▶ **Dataset excerpts**:
----
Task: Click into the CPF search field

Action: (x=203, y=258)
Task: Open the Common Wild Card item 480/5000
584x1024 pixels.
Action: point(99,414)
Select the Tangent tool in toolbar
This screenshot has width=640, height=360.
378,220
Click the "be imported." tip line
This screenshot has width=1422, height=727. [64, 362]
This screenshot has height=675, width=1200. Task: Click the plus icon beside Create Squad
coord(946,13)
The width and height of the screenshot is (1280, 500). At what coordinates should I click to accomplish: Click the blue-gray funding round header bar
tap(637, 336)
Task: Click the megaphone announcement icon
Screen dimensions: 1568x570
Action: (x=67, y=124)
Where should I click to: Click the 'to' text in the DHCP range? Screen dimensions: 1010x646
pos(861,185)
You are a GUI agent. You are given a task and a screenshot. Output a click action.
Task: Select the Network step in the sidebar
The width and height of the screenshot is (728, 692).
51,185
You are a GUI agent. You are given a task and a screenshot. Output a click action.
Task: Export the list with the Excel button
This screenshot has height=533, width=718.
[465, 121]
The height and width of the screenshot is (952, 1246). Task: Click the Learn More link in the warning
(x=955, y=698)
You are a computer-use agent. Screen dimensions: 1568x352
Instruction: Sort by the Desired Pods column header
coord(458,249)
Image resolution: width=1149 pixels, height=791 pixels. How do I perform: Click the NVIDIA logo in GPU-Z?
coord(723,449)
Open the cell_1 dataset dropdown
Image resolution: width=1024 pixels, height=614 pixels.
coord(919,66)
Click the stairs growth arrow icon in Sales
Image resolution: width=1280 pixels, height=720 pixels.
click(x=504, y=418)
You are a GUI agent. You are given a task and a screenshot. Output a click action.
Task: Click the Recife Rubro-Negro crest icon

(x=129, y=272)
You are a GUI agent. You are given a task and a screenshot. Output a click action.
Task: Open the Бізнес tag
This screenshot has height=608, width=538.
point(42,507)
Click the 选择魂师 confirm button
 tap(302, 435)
----
▶ **Your task**:
Take the listing above and write it out again exactly.

▶ **Problem solution**:
Task: Click into the CPF search field

Action: (x=203, y=258)
Task: Open the Common Wild Card item 480/5000
584x1024 pixels.
Action: point(99,414)
Select the Tangent tool in toolbar
This screenshot has width=640, height=360.
378,220
Click the "be imported." tip line
This screenshot has width=1422, height=727. [64, 362]
This screenshot has height=675, width=1200. Task: Click the plus icon beside Create Squad
coord(946,13)
The width and height of the screenshot is (1280, 500). At what coordinates should I click to accomplish: Click the blue-gray funding round header bar
tap(637, 336)
Task: Click the megaphone announcement icon
Screen dimensions: 1568x570
Action: (x=67, y=124)
Where should I click to: Click the 'to' text in the DHCP range? Screen dimensions: 1010x646
pos(861,185)
You are a GUI agent. You are given a task and a screenshot. Output a click action.
Task: Select the Network step in the sidebar
The width and height of the screenshot is (728, 692).
51,185
You are a GUI agent. You are given a task and a screenshot. Output a click action.
Task: Export the list with the Excel button
This screenshot has height=533, width=718.
[465, 121]
The height and width of the screenshot is (952, 1246). Task: Click the Learn More link in the warning
(x=955, y=698)
You are a computer-use agent. Screen dimensions: 1568x352
Instruction: Sort by the Desired Pods column header
coord(458,249)
Image resolution: width=1149 pixels, height=791 pixels. How do I perform: Click the NVIDIA logo in GPU-Z?
coord(723,449)
Open the cell_1 dataset dropdown
Image resolution: width=1024 pixels, height=614 pixels.
coord(919,66)
Click the stairs growth arrow icon in Sales
Image resolution: width=1280 pixels, height=720 pixels.
click(x=504, y=418)
You are a GUI agent. You are given a task and a screenshot. Output a click action.
Task: Click the Recife Rubro-Negro crest icon

(x=129, y=272)
You are a GUI agent. You are given a task and a screenshot. Output a click action.
Task: Open the Бізнес tag
This screenshot has height=608, width=538.
point(42,507)
Click the 选择魂师 confirm button
 tap(302, 435)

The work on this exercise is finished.